### AIM
List each line of the items below that contains the word "height".
───── RECORDS FOR THE EXERCISE
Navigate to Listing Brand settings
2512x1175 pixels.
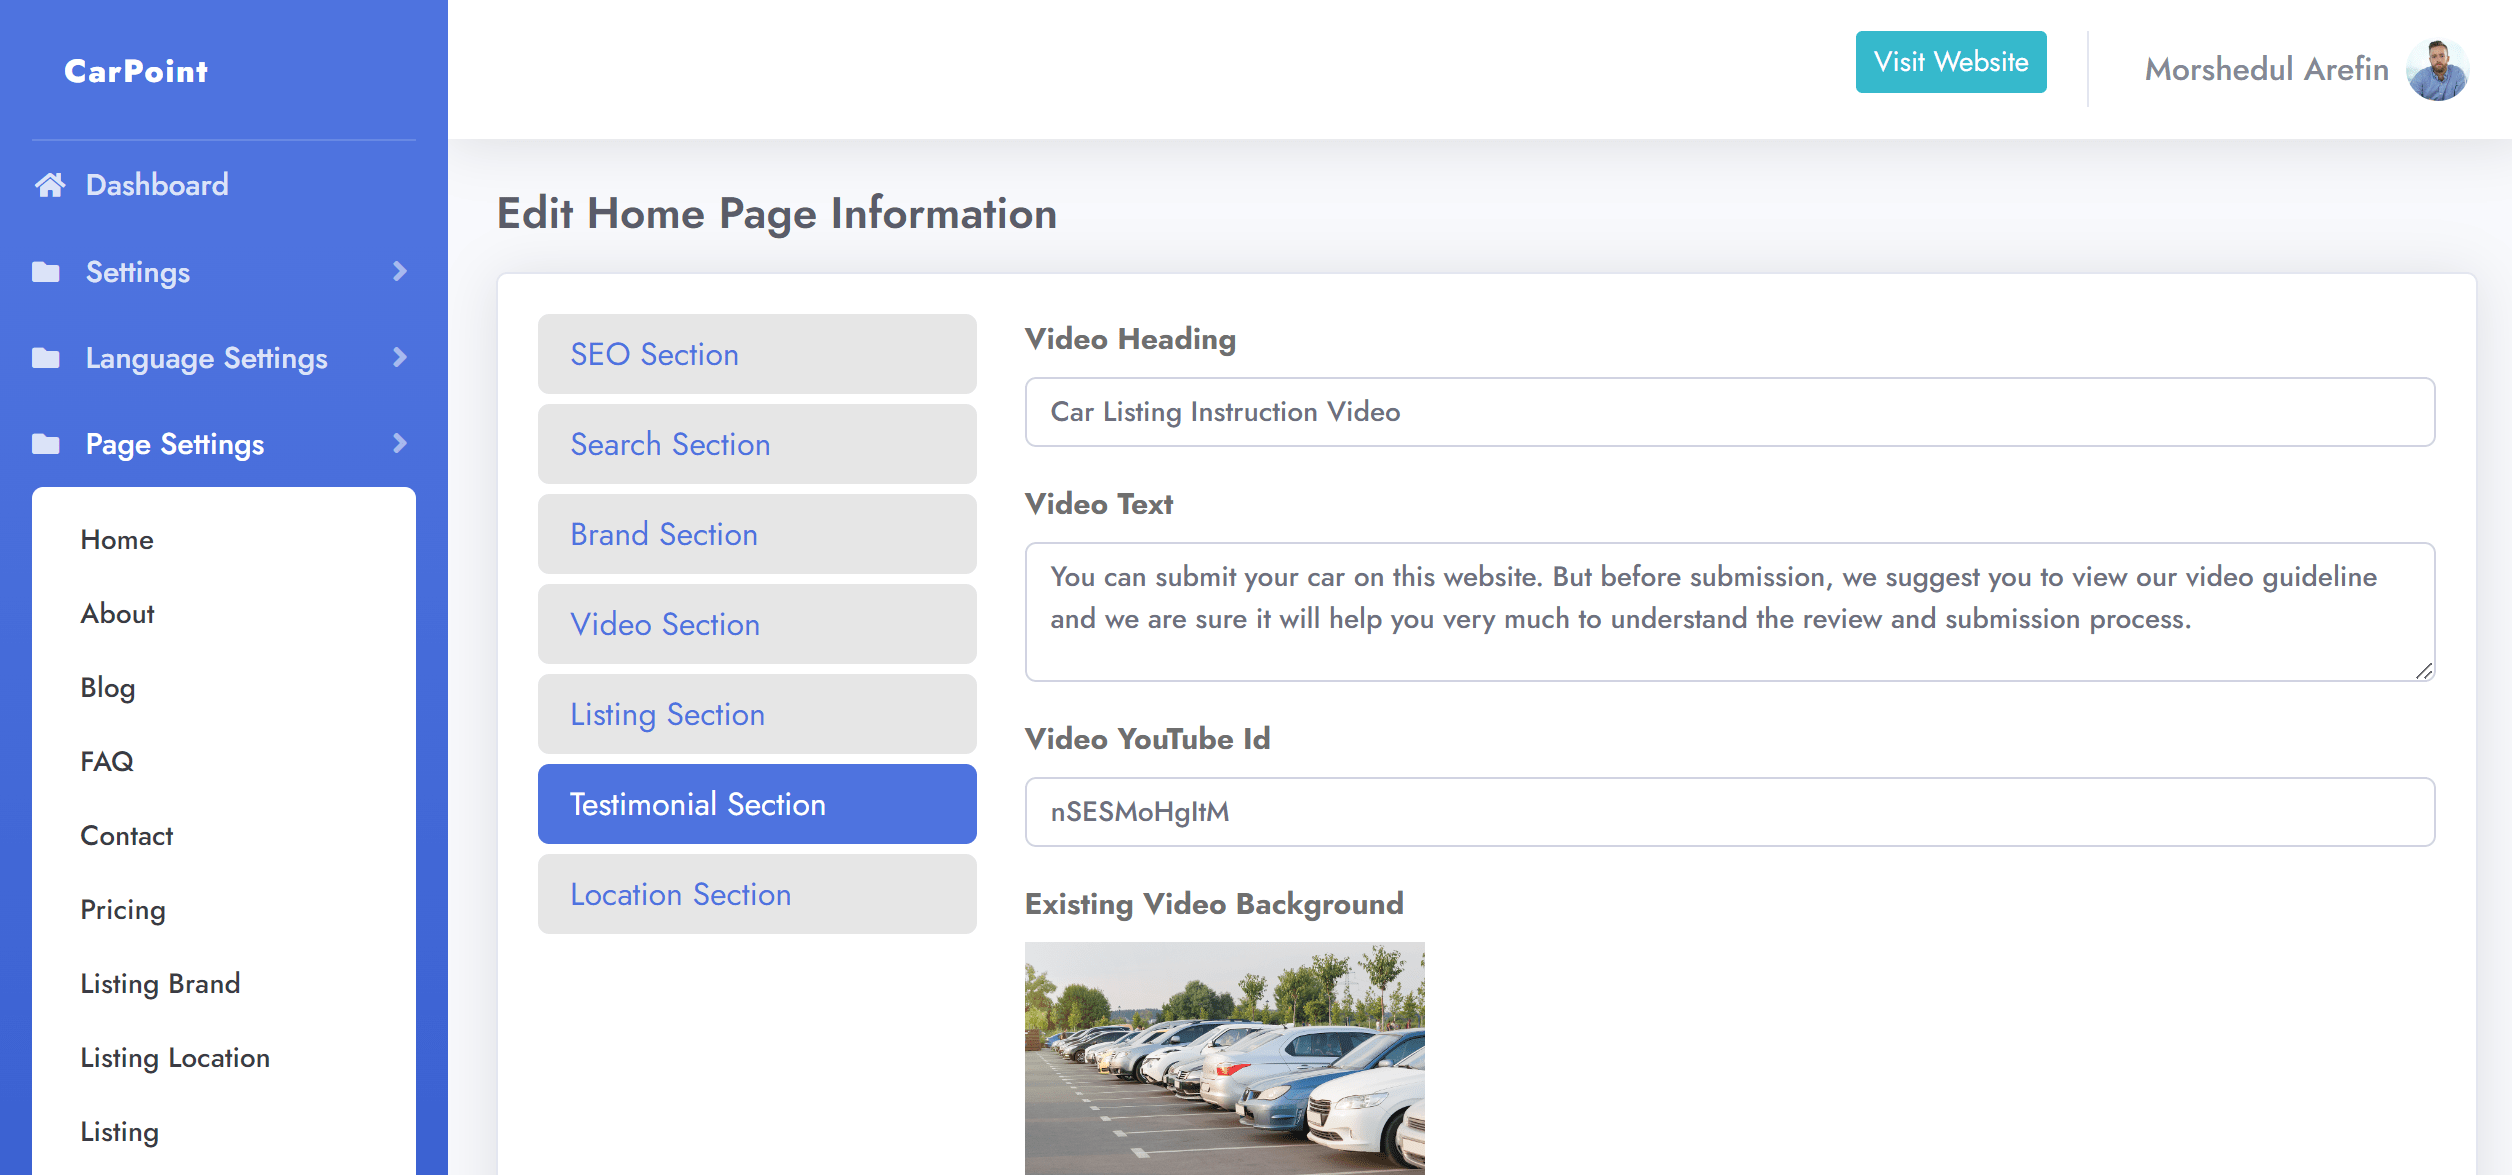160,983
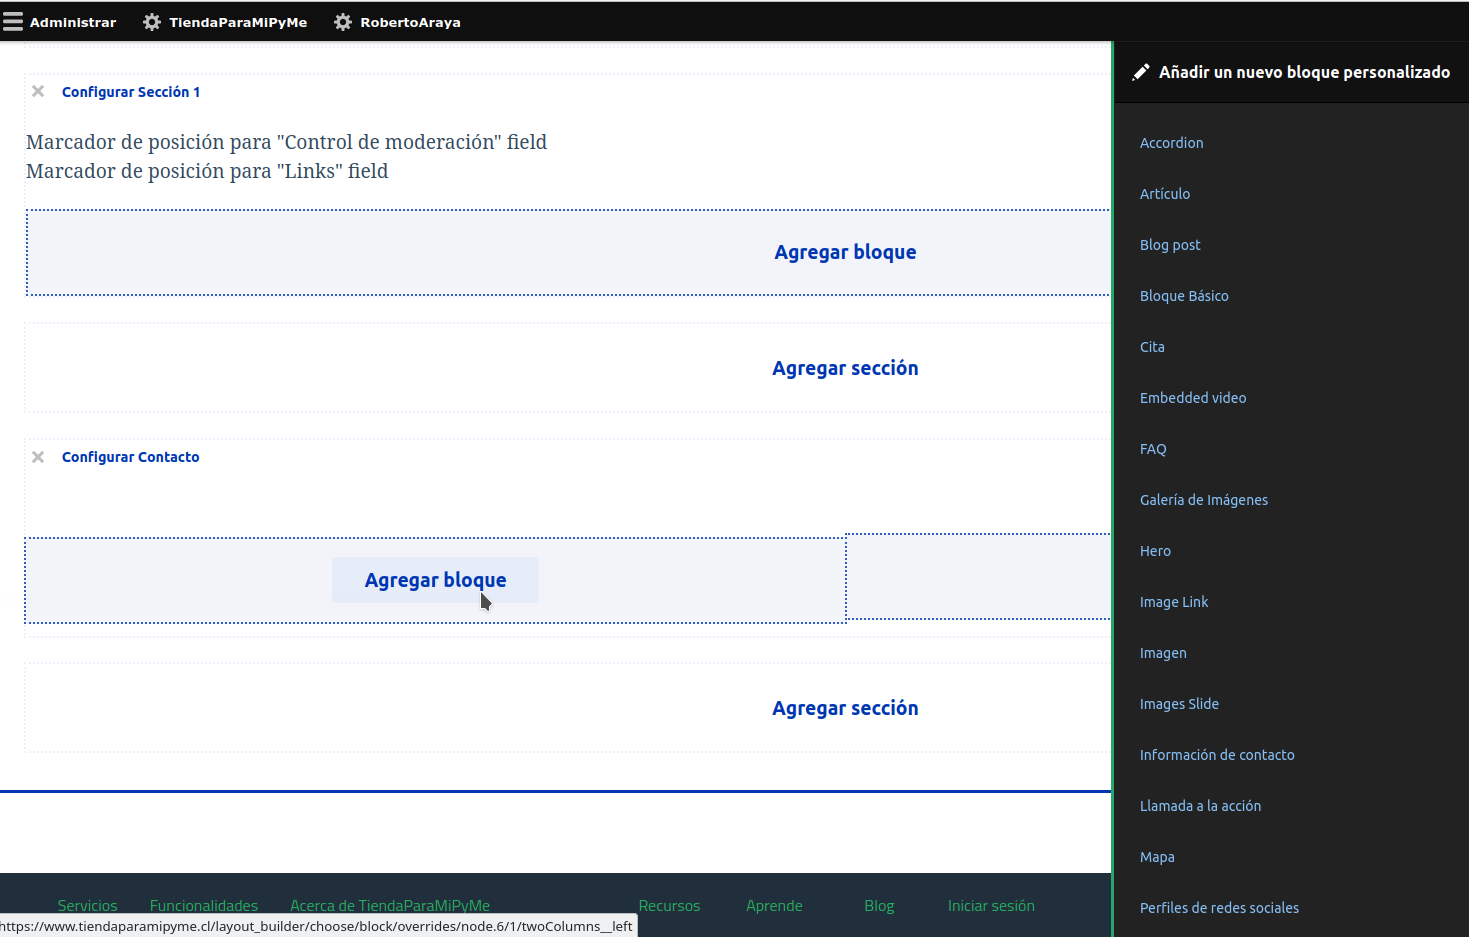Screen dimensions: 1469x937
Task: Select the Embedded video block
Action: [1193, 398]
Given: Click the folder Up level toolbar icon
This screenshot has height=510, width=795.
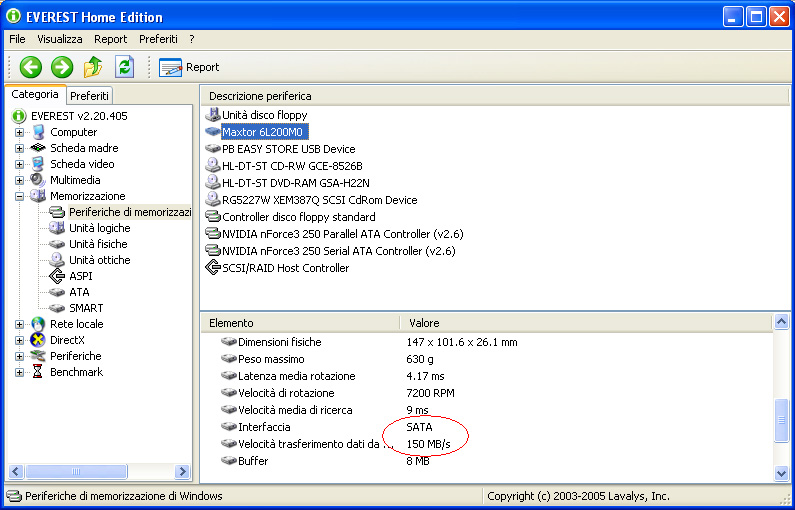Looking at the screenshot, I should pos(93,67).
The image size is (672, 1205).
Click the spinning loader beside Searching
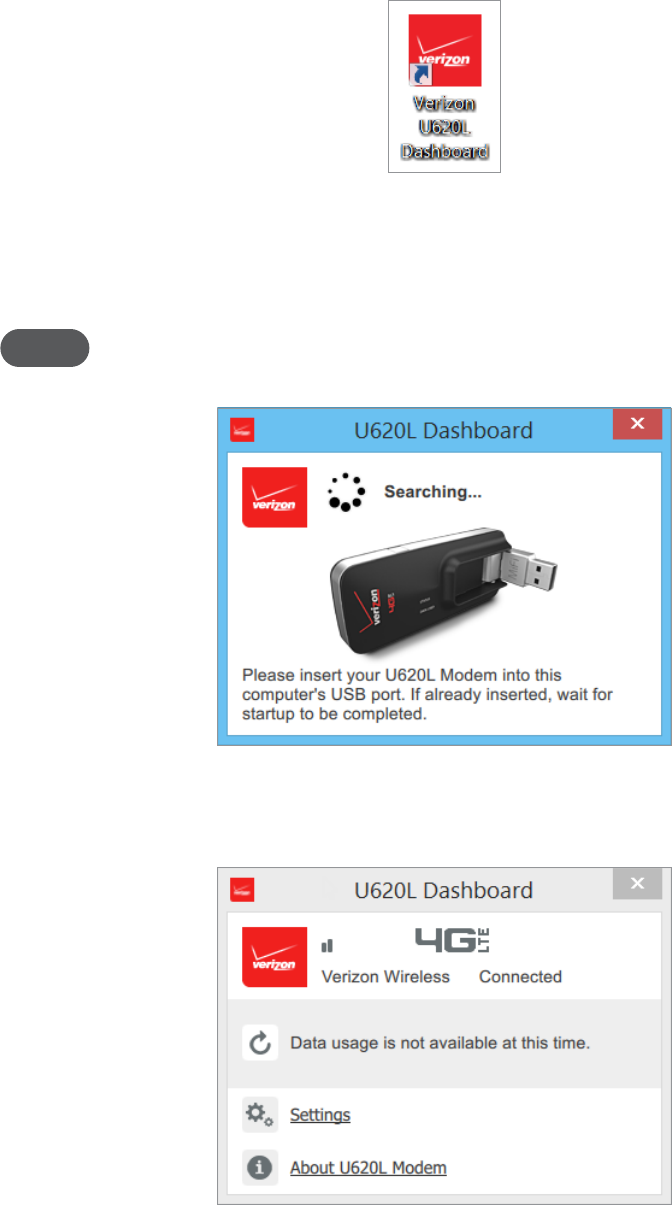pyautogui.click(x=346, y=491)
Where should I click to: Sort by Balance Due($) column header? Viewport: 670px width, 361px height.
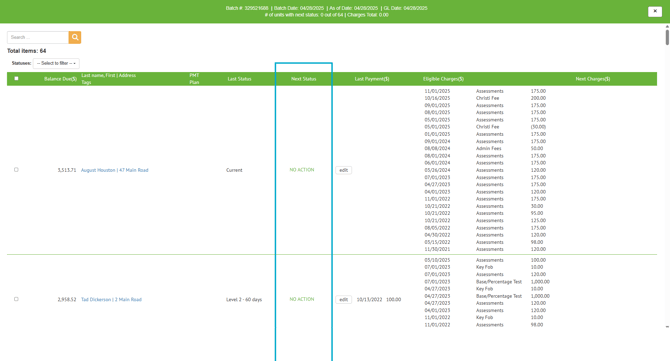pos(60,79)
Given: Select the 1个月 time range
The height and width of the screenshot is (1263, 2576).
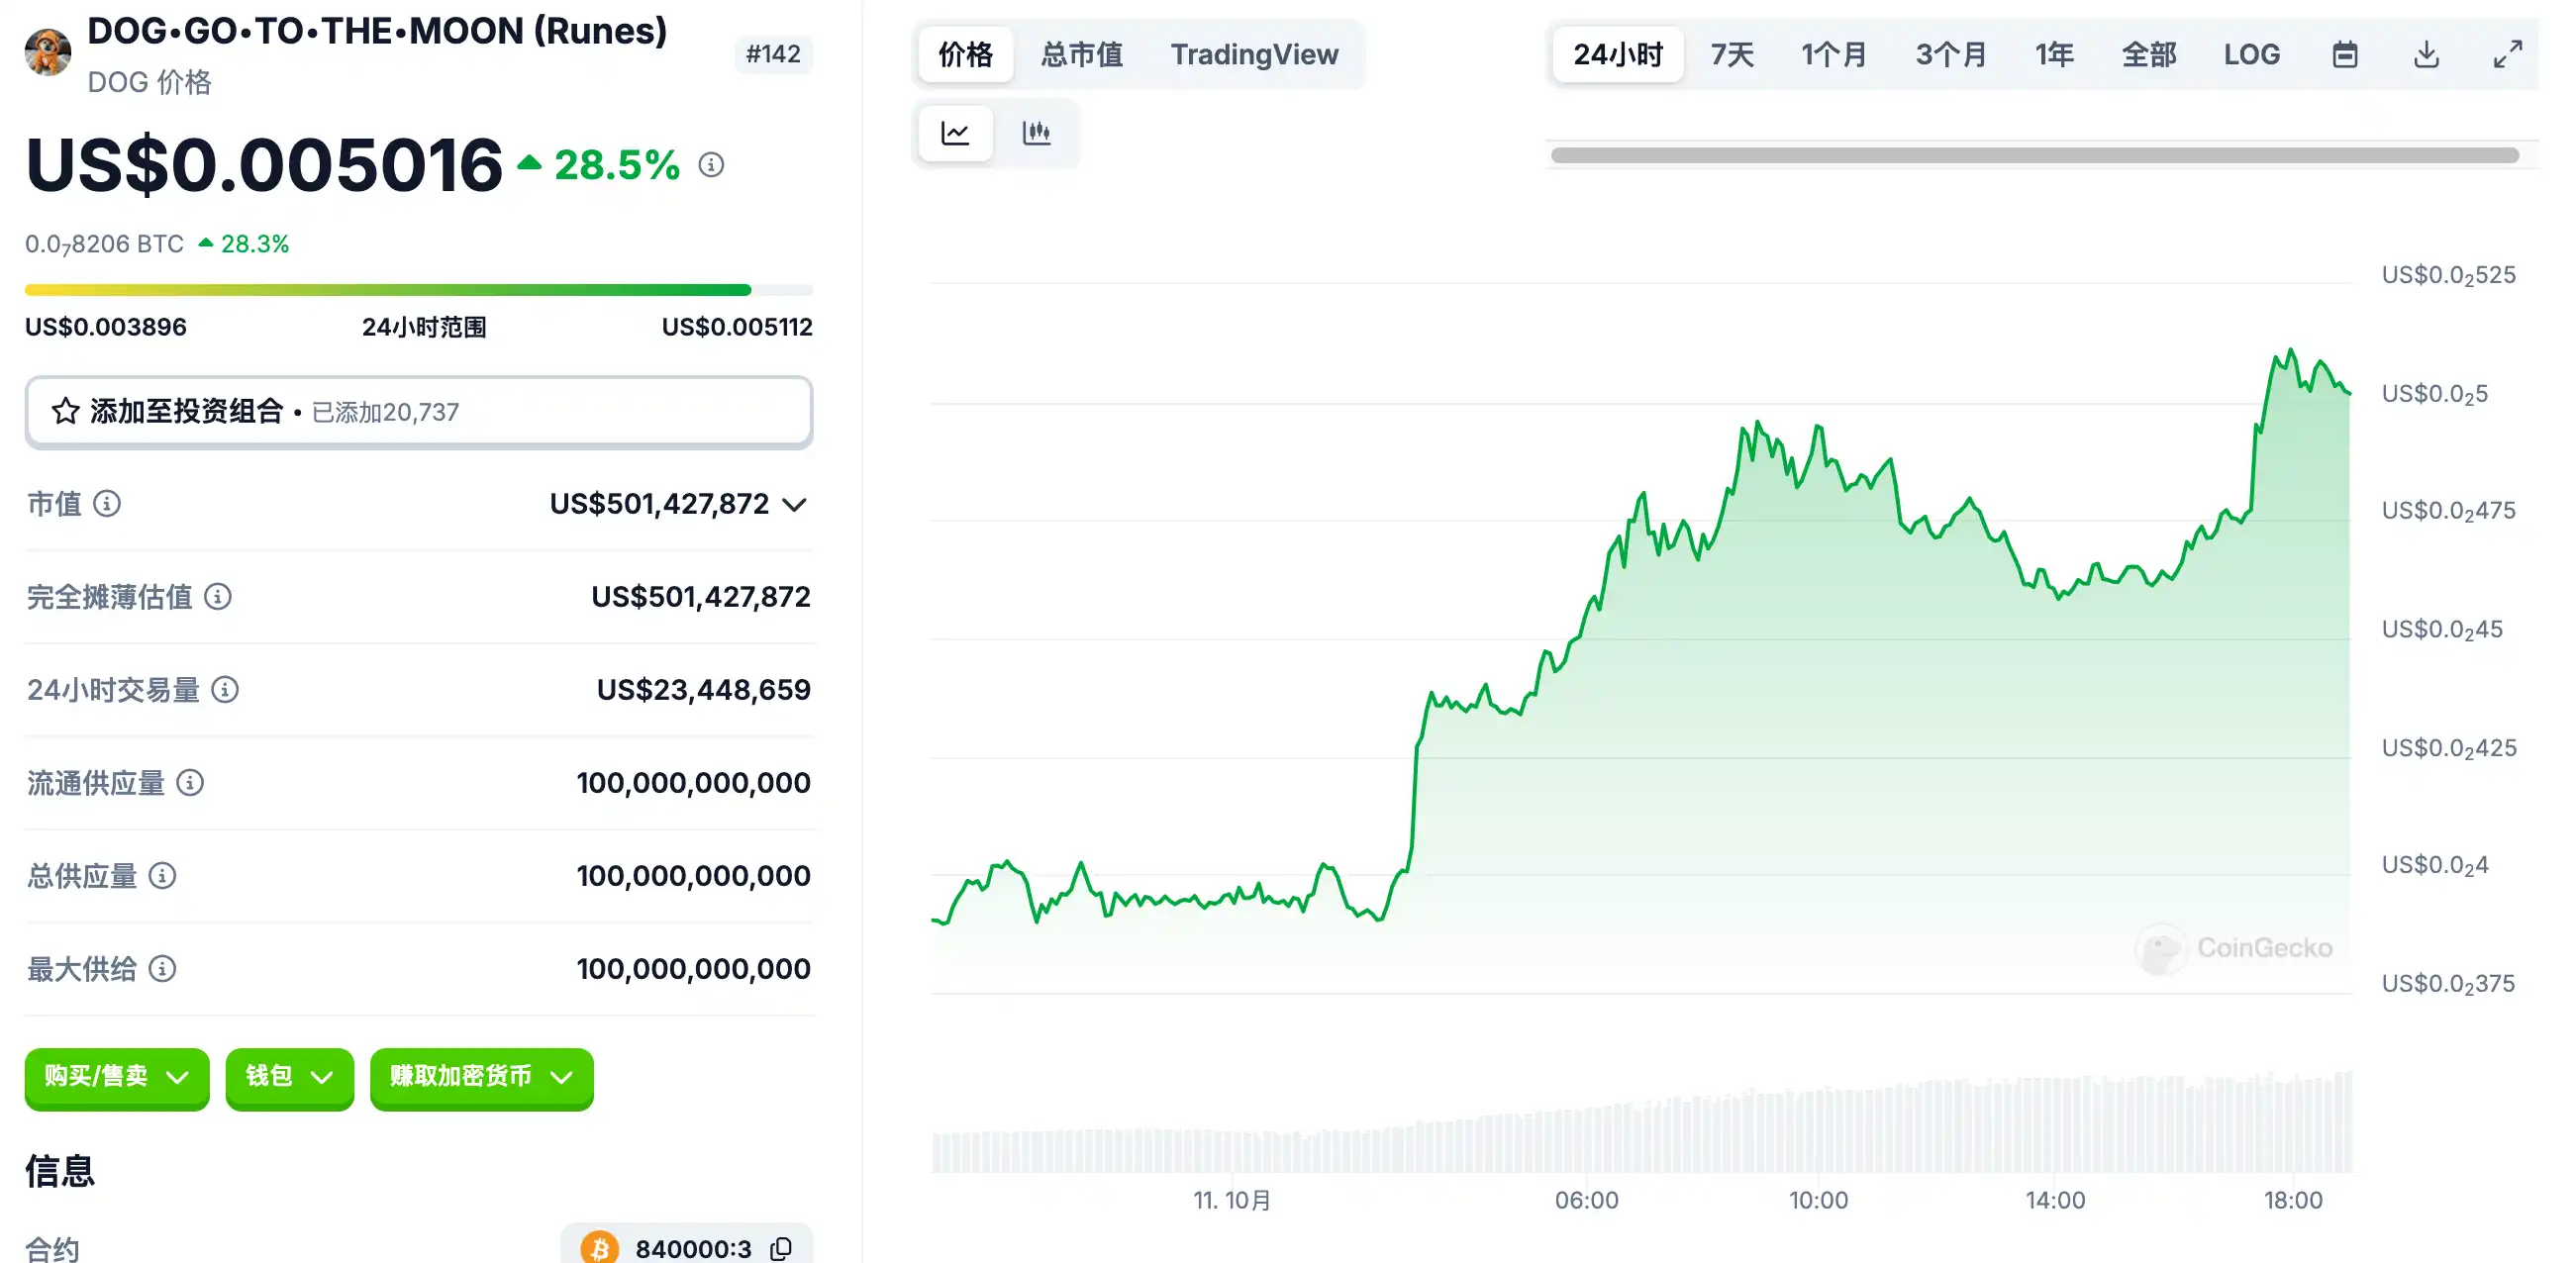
──────────
### EXERCISE ANSWER
This screenshot has height=510, width=795.
Where should I click to: Sort by Balance Due($) column header? Viewport: 670px width, 361px height.
The height and width of the screenshot is (1263, 2576).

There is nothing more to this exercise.